On Friday 25 September 2009, the Australian Industrial Relations Commission (the Commission) released a statement regarding the final group of awards to be produced during the award modernisation process - stage 4 modern awards.
Along with the statement, the Commission published 29 draft awards, including the much awaited exposure draft of the Miscellaneous Award 2010 (Miscellaneous Award).
The Commission's release of their statement and the stage 4 draft modern awards is another significant step in the award modernisation process which is now entering its final months.
Employers have been awaiting the draft Miscellaneous Award for some time.
As we stated in our last update, the scope of the Miscellaneous Award has been uncertain and there was concern that it would be a 'catch all' award covering all employees that were not captured by another modern award.
Our review of the draft Miscellaneous Award indicates that it will not be as far reaching as originally anticipated, however there will be circumstances where it covers employees who are currently award free.
We still do not have absolute clarity over the application of the Miscellaneous Award. The Commission itself has said that the Miscellaneous Award will "have application in some areas of the workforce which have not been covered by awards before" and that it "is unclear which employees will be covered by this award."
Although the coverage clause of the Miscellaneous Award has been drafted to cover employees not covered by any another modern award, this potentially broad coverage is qualified by a number of exemptions. The Miscellaneous Award will not cover employees who are:
- in an industry covered by a modern award who are not within a classification in that modern award;
- in a class exempted from the operation of a modern award;
- excluded from award coverage by the Fair Work Act 2009 (Cth), such as employees have a guarantee of annual earnings (employees who earn over the $108,300 income cap); or
- covered by modern enterprise awards, enterprise instruments, State reference public sector modern awards, or State reference public sector transitional awards
The Miscellaneous Award will apply to employees in the classifications set out within the modern award. The classification structure is broad consisting of four levels.
- The first level applies to employees with less than three months' service, who are not carrying out the duties of a level 3 or 4 employee.
- The second level applies to employees with more than three months' service who are not carrying out the duties of a level 3 or 4 employee.
- The third level applies to employees with trade or trade equivalent qualifications who are carrying out duties requiring such qualifications.
- The fourth level applies to graduate employees who are carrying out duties requiring such qualifications
The Miscellaneous Award also provides for allowances, overtime and penalty rates to be paid to employees covered by the modern award.
Employers have already expressed concern over the application of these provisions, particularly to professional employees, such as accountants.
The Commission has determined that there will not be a modern award for accountancy practices, rather it indicated that these practices could be covered by the Miscellaneous Award.
While the Miscellaneous Award is unlikely to increase the basic wage costs of professional staff (the minimum wage is currently set at $733.30 per week), the potential impact of other aspects of the modern award such as overtime and penalty rates will be of some concern.
Many professional employees currently work well over the standard 38 hour week and often work after 7pm.
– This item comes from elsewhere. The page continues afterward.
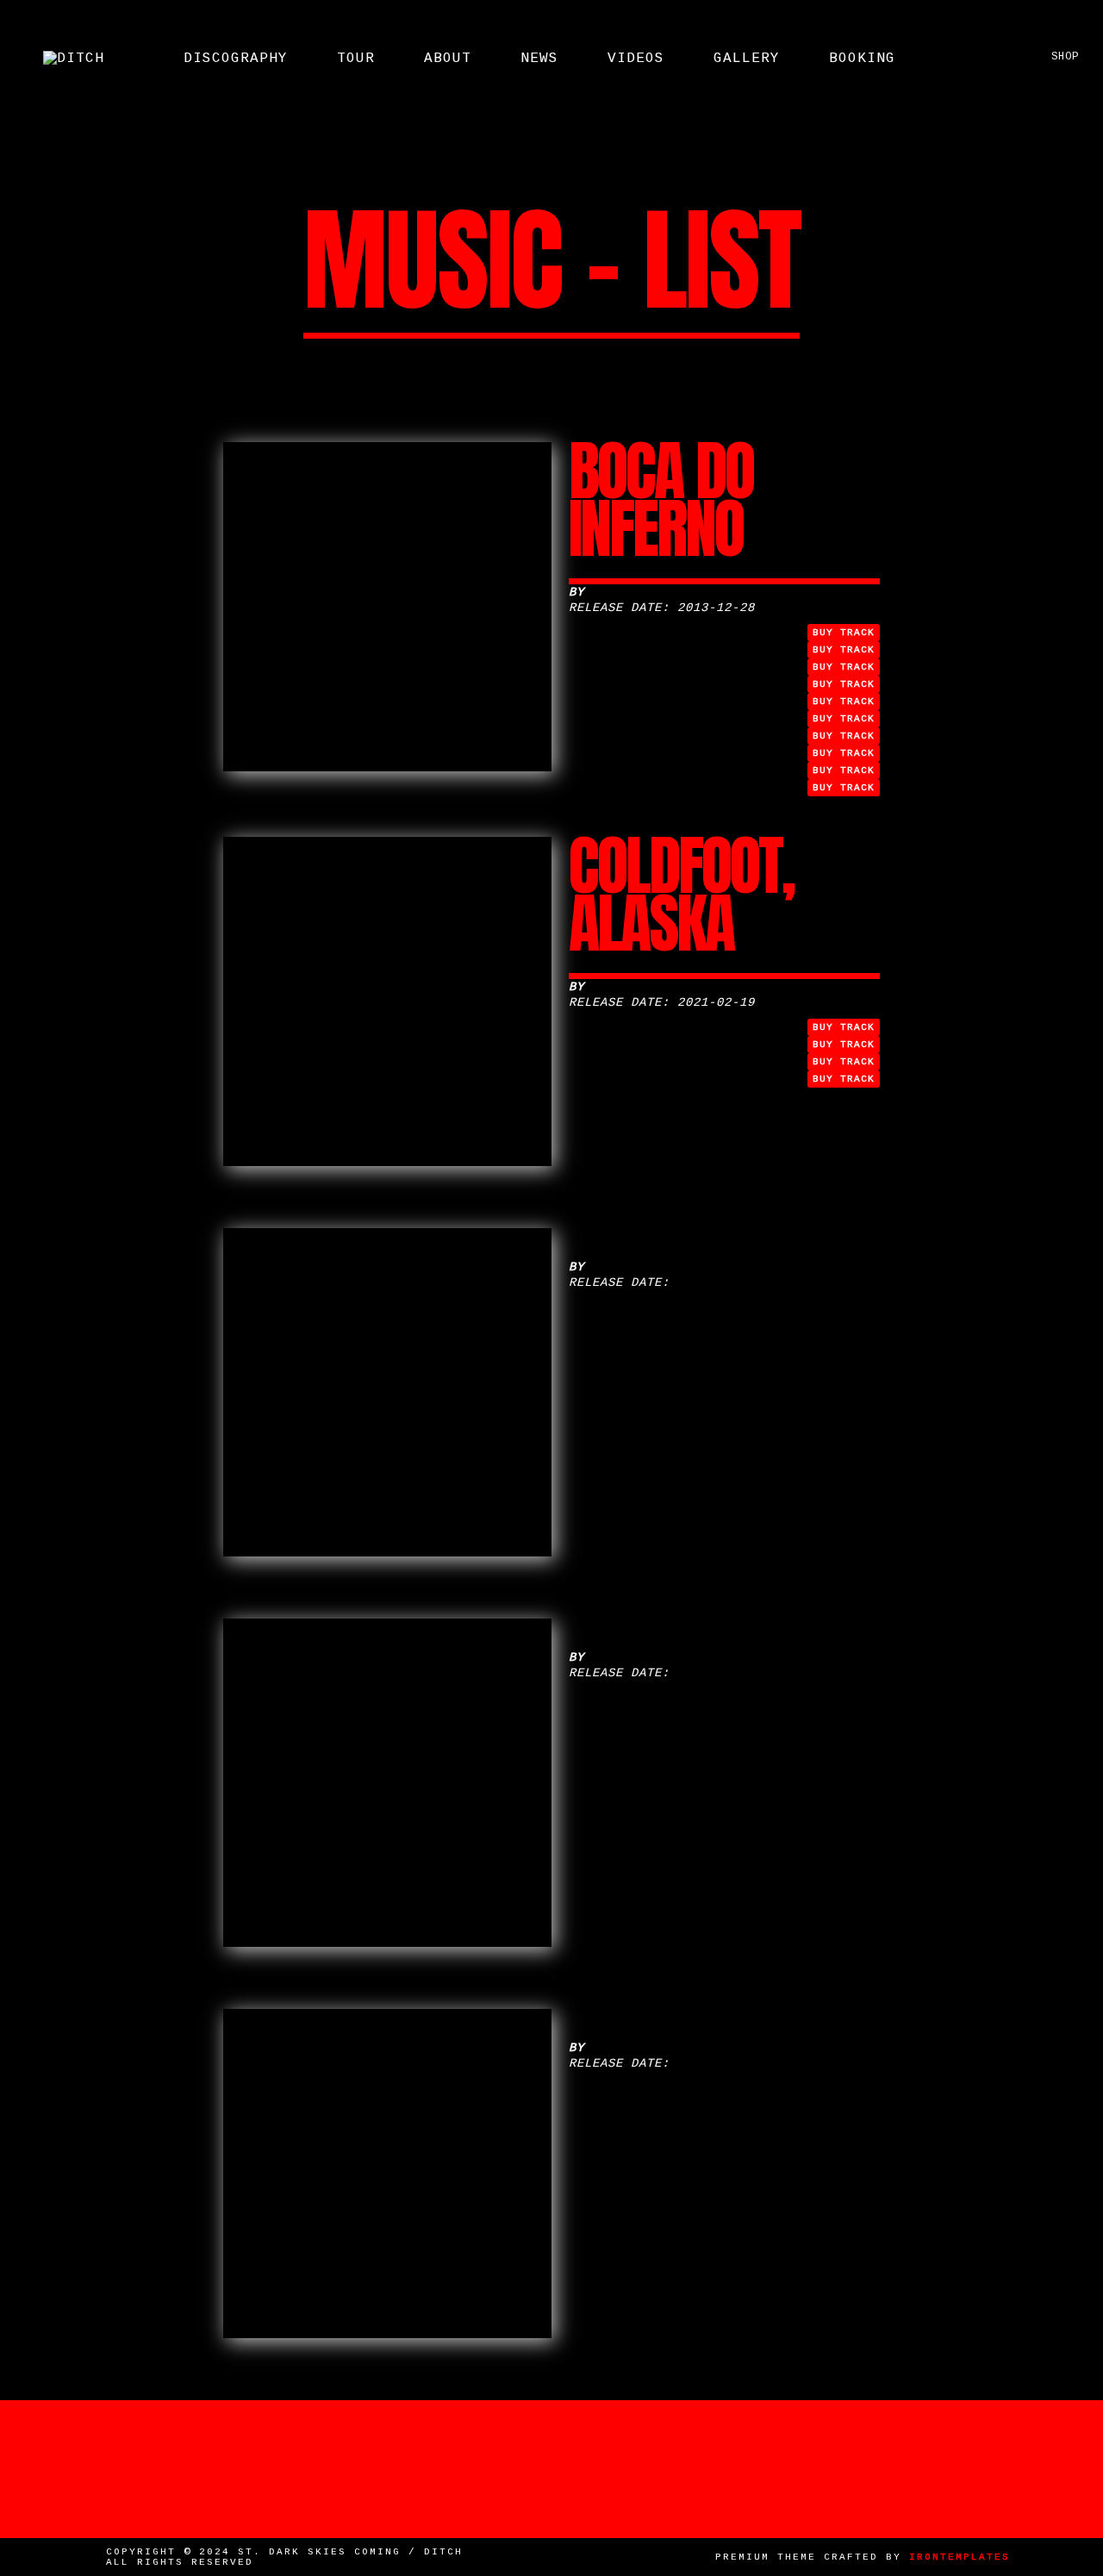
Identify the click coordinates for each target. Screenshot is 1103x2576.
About (447, 58)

Employers who find themselves covered by the Miscellaneous Award may be forced to pay considerably increased rates for such work.
The only ways for employers to lawfully avoid these modern award obligations will be to make individual flexibility arrangements with employees covered by modern awards, enter into high income guarantees with relevant employees, or introduce an enterprise agreement which will apply to the exclusion of the modern award.
Other industries will be affected by the Commission's stage four draft modern awards. The restaurant industry has been given its own modern award after a variation request from the Minister for Employment and Workplace Relations, Julia Gillard, separating the restaurant industry from the broad Hospitality Industry (General) Award 2010.
The real estate industry will have its own modern award, with special provisions for non-commission employees and commission-only employees.
There are also modern awards for the funeral directing industry, correctional and detention facilities (due to increasing privatisation of prisons) and fire fighting services.
Pre-school teachers will also be covered by the occupational award covering all teachers (the Educational Services (Teachers) Award 2010) rather than the award for the children's services and early childhood industry.
The labour-hire industry will not have its own specific modern award. Some employees employed by labour-hire firms will be covered by the modern awards in the industries in which they work, however most modern awards do not cover employees of labour hire firms. Modern awards can be varied to extend coverage to labour-hire employees, but if this is not done in a particular industry, labour-hire employees will most likely fall within the coverage of the Miscellaneous Award.
The next steps
The Commission's next steps will be to consider submissions from interested parties in relation to the stage 4 draft modern awards as well as submissions as to the content of transitional provisions for the third and fourth stage modern awards.